Journals – Christmas Countdown Day 7

OK, so we all have a bit of extra time over the holiday. Maybe it’s time to bust out our old journals and take stock of where we are on our journey. (Hmm, Journey. Journal. Are these related thoughts??)
I have been driving my father-in-law around Edmonton / Spruce Grove all day today. It’s given me plenty of time to sit and really enjoy lobbies. Dentists, massage therapists, doctors… (The first two have the best lobbies.) I busted out my journal in the lobby of the dentist and discovered that some of the stuff I wrote down a few months ago is as relevant now as it was then.
I was reminded that I am spirit, soul, and body and that I need to nurture each part of me. My body is the house I live in. It is the tissues and organs and other things that make up the part of me you can see. My soul is my mind, my will, and my emotions. My spirit is where my intuition and true fellowship with good friends occurs.
I was reminded that I need to be aware of which part of me is in the driver’s seat. I need to be conscious of which part of me is calling the shots. If I only do what my body wants I will end up only drinking water, moving to a city where you walk everywhere, buying a plastic bubble to keep the dirty air out of my lungs and from touching my skin, and learning to cook spinach wrapped broccoli – claiming I enjoy the taste.
If I only do what my soul wants I would find myself playing x-box all day while eating potato chips stopping this rigorous campaign only to go to the washroom and drink more beer.
If I only do what my spirit wants I’m not sure what would happen, to be honest. I suppose I would pray, read my bible, hang out with friends. Doesn’t sound too bad, actually. Anyways, never mind that. That’s not the point. I’m just trying to show in my own awkward way that they’re different and some sort of balance is good.
You may not have a journal to refer to since you’ve never written one. Sorry, there’s no store in the world that sells a copy of that book. (Not even amazon.) This holiday season may a great time to fix that problem. Maybe you can start a 7 day countdown to Christmas? (Unless it’s really rude or revealing you can even post it here!) I use multicolor pens in my journal when I’m feeling really artsy.
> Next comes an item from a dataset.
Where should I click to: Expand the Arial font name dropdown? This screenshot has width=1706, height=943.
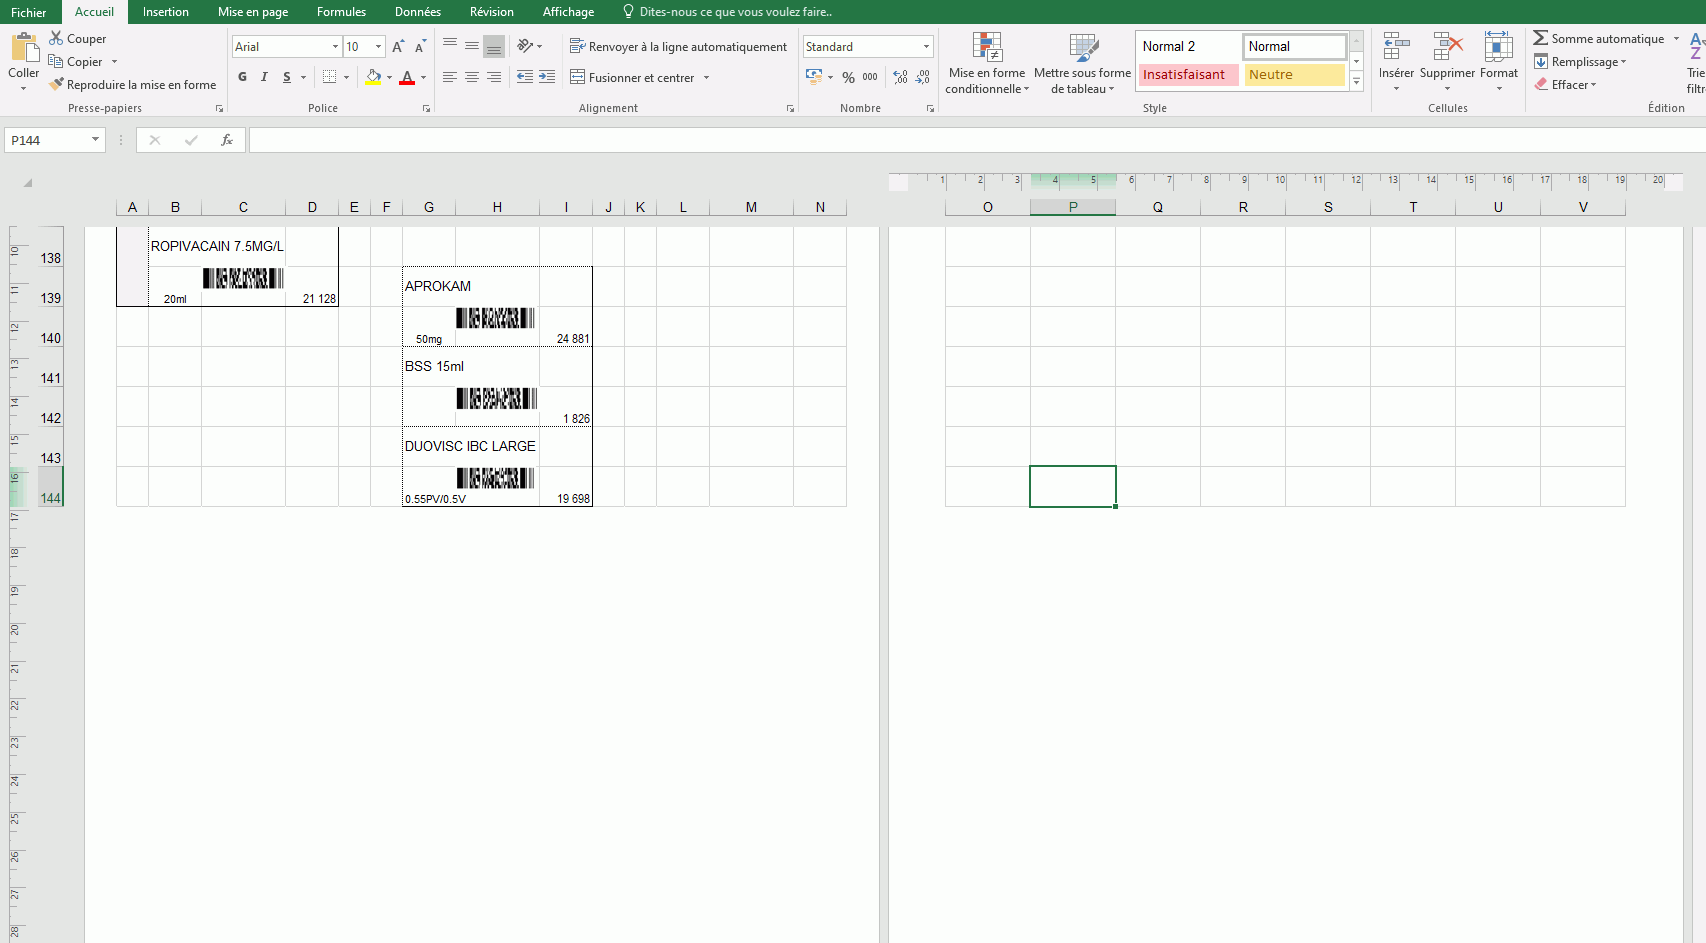pyautogui.click(x=335, y=46)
Otherwise any old Bic will do.
There is a great set of questions you may want to use to get your journal pages full up on ink instead of blank. Ask yourself these questions:
what am I learning about myself?
What am I learning about other people?
What am I learning about God?
There’s no need to actually answer the questions. They’re just a good spring board to get you going.
And what does this have to do with a Christmas countdown? Well, it just seems to me that this time is a good time to reflect. It’s a good time to slow down for long enough to hear ourselves breathe – right from the deep down part of who we are.